Besprochene Bücher / Literaturhinweise

Bei Erscheinen seines letzten Romans "Information" (1996) hat sich die Fachwelt weniger für den Text interessiert als vielmehr für den Honorarvorschuß von angeblich 1,3 Millionen DM, den Martin Amis für das Buch erhalten haben soll - und den der 50jährige in eine Generalüberholung seiner Zähne investierte. Trotzdem scheint dem Rockstar der britischen Literaturszene seitdem der literarische Biß zu fehlen: Sein zehnter Roman "Night Train" ist eine mißratene Parodie-Hommage auf den amerikanischen Krimi à la Raymond Chandler, ein sentimentaler Verschnitt fernseh-generierter Klischees über Frauen und Polizisten in einem großstädtischen Moloch der USA.

Die junge Astrophysikerin Jennifer Rockwell nimmt sich das Leben. Doch weil sie die Tochter eines hochrangigen Polizeibeamten ist, darf es kein Selbstmord sein. Die erfahrene Polizistin Mike Hoolihan wird mit dem Fall beauftragt, und als sich der Selbstmord nicht mehr leugnen läßt, macht sie sich auf die Suche nach den Gründen; und der Autor beginnt, seine Frauenzimmergesprächsspiele mit Metaphysik zu übertünchen.

Amis ist oft dafür gerühmt worden, noch den dünnsten Geschichten mit ironischen Brüchen und satirischer Überzeichnung Bedeutung abzugewinnen. In "Night Train" beutet er den Kontrast zwischen Mike, dem desillusionierten, kettenrauchenden Mannweib mit Säuferleber, und der wunderschönen, super-intelligenten, immer lebensfrohen, aber tiefsinnigen Jennifer humorlos aus. Er moralisiert. Denn alle Hinweise auf eine logische Erklärung der Tat führen ins Nichts - ins Nichts des Nachthimmels, der schwarzen Löcher und zerfallenden Sterne. Dieses stumme Universum hat Jennifer in die Verzweiflung getrieben. Also: Das Sein besiegt den Schein. Oder: Mitten im Leben droht uns der Tod.

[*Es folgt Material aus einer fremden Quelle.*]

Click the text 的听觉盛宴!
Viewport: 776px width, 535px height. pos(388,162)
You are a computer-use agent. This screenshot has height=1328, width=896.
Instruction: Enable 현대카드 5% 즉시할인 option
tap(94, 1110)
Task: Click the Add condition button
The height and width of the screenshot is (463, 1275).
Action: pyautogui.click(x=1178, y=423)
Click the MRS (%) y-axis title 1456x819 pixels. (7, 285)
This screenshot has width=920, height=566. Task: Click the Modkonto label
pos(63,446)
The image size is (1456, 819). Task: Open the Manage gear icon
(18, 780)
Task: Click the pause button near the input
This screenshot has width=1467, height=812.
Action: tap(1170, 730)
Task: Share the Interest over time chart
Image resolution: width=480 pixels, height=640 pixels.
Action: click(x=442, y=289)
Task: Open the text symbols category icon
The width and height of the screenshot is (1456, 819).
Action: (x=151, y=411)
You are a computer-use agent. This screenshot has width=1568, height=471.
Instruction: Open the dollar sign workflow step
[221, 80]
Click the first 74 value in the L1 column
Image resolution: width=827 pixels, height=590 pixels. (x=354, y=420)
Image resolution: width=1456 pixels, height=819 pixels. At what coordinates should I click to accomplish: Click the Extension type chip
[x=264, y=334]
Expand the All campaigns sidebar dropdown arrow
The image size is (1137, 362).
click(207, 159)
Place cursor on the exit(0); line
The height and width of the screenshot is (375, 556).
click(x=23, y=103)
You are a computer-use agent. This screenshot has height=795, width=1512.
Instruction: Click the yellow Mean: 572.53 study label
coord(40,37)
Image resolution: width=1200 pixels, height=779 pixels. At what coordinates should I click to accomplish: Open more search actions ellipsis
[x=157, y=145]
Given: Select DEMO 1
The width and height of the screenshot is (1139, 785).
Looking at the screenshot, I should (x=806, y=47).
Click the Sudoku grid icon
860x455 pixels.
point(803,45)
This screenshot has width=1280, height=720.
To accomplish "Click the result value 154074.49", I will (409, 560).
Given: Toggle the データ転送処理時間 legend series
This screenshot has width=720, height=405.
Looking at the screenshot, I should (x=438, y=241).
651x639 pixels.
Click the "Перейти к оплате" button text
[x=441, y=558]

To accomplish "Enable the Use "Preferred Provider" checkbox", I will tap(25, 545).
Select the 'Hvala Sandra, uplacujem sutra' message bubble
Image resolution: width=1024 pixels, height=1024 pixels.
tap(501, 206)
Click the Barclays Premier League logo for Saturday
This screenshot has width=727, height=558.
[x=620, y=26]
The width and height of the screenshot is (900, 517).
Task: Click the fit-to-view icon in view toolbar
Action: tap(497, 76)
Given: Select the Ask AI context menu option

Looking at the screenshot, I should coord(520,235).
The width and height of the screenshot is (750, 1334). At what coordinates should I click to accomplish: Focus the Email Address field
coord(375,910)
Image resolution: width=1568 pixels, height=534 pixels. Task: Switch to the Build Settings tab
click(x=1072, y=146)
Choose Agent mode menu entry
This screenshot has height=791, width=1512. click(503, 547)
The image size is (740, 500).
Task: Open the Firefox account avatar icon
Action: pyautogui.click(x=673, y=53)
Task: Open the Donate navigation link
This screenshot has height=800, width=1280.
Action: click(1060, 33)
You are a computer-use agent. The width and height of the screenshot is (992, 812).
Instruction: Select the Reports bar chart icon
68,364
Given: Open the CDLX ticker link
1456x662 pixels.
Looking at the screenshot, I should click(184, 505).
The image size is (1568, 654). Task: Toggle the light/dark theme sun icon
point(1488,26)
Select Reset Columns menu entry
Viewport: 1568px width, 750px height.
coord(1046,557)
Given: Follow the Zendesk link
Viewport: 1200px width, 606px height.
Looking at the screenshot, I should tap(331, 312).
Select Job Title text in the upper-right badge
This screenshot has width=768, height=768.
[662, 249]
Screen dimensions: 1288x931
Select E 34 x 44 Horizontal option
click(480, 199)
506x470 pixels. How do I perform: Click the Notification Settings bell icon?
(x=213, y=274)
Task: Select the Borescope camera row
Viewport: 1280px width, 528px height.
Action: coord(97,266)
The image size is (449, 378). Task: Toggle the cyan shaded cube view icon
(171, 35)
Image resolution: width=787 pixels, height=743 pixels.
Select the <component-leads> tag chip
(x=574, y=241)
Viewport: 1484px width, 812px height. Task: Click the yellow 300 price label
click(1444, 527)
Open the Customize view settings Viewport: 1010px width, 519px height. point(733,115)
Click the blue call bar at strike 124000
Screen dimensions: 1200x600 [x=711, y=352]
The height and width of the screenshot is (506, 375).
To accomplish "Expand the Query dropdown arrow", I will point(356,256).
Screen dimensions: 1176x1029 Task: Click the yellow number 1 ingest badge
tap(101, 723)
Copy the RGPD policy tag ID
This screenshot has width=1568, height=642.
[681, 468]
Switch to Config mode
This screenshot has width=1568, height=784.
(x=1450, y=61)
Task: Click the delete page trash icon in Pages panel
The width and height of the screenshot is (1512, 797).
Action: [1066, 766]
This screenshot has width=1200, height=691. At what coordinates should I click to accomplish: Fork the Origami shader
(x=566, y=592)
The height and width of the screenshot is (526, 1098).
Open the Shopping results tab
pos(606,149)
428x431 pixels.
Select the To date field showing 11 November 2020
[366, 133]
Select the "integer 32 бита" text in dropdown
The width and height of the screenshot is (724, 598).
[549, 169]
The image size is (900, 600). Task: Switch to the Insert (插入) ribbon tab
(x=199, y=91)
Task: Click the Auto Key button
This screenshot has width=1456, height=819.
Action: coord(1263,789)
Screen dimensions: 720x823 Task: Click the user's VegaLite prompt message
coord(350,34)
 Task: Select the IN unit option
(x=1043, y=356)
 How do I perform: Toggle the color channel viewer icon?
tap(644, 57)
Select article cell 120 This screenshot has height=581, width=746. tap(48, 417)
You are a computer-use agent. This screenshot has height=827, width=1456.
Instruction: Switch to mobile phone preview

Symbol für diesen banalen Weltschmerz ist der Nachtzug, der im Vorbeifahren die Wände von Mikes Wohnung erzittern läßt: "Der Suizid ist der Nachtzug, der dich in die Dunkelheit reißt. Sonst kommt man nicht mit solcher Geschwindigkeit dorthin, nicht auf natürlichem Wege. [...] Das Ticket kostet alles, was du hast. Aber es ist nur einfach. Dieser Zug bringt dich in die Nacht und läßt dich dort. Der Nachtzug." Auch das ist neu an Amis' Poetik: In seinen letzten Romanen hat er die Leser auf Distanz zu den Figuren gehalten. In "Night Train" legt er den Lesern den Nihilismus ans Herz: Sie sollen mitleiden.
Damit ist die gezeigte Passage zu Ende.